Investing some time in learning various relaxation techniques in order to find one that works well for you, will pay off now and for the rest of your life. Do not be afraid to try new things like meditation, yoga, tai-chi or forest bathing even if they sound strange or unappealing. I recently tried a sleep-meditation podcast to help me fall asleep, something I thought sounded a bit silly. When I first heard the slow quiet voice of the host I thought it was totally cheesy and there was no way it was going to work for me, but surprisingly I found myself sinking into relaxation and fell asleep faster than I have in months! I was happy to find this new way to fall asleep because getting enough rest is so important in helping your body heal from stress. Besides trying new stress-relieving activities, do not forget to make time for old hobbies and interests that you may have been neglecting recently, or maybe even have neglected for a long while. Instead of zoning out on Netflix every time you have a spare hour, why not return to an old activity that you once loved? Loved art in High School? Why not pick up some cheap art supplies at Daiso and have fun? Haven’t picked up your guitar in a while? Dig it out of the closet (or try and find a second hand one somewhere if you don’t have one anymore). Miss sports? Get active!
Once you have thought of ways you can handle stress on your own, supplement them with social support. It may be hard to spend time face-to-face with friends and loved ones at the moment, but try and keep in touch via zoom, skype, messenger or on social media forums. Humans are social creatures and we need to connect to feel good. Having a supportive community is important to your mental health, even if it is an online one.
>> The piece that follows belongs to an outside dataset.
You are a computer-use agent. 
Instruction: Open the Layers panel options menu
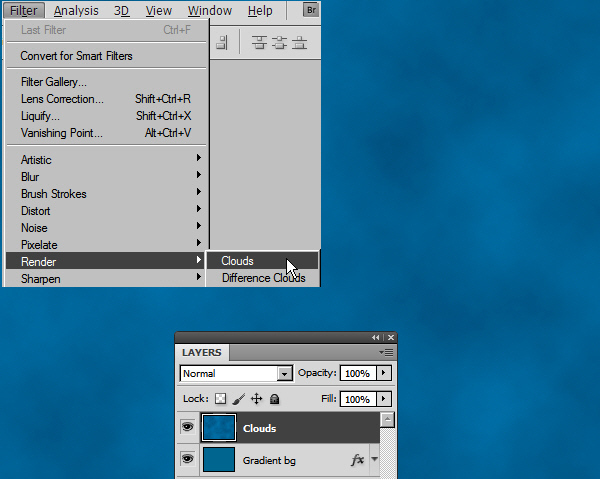[387, 353]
Last but not least, if you are struggling to cope with stress do not be afraid to seek professional help with a psychologist or other mental health practitioner, in person or online. A person trained in stress management or biofeedback techniques to help you learn healthy ways of dealing with the stress can make a huge difference in your well-being. If you do not know where to find someone, you can reach out to your community for advice, consult your doctor or give TELL a call.
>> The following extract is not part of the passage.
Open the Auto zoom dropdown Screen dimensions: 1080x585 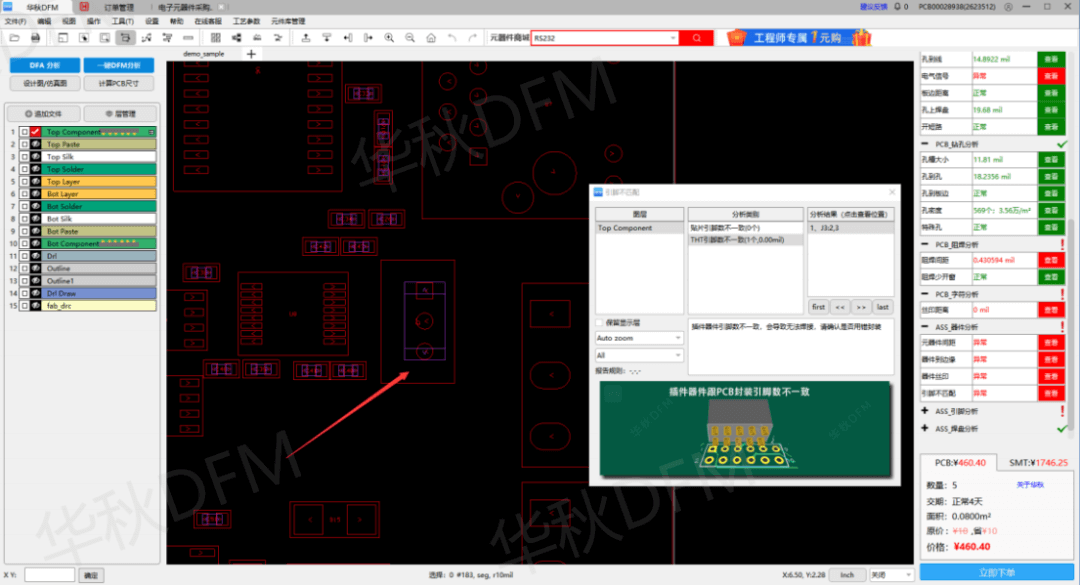coord(638,338)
It is so important that we take time to find ways of relieving our stress because long term/ chronic stress can have serious health impacts, from triggering mental illness to cardiovascular disease, menstrual problems, skin and hair problems, digestive disorders and sexual dysfunction. Here at AFWJ we are all feeling the effects of the pandemic and unfortunately we have extra stress created by worrying about our families who are separated from us by borders that we cannot easily cross at this time. Luckily we also have our community that can understand what we’re going through — thank goodness for the support we can give each other during this time and always! We hope you have the support you need to get through this stressful period. Please try to stay healthy, both physically and mentally.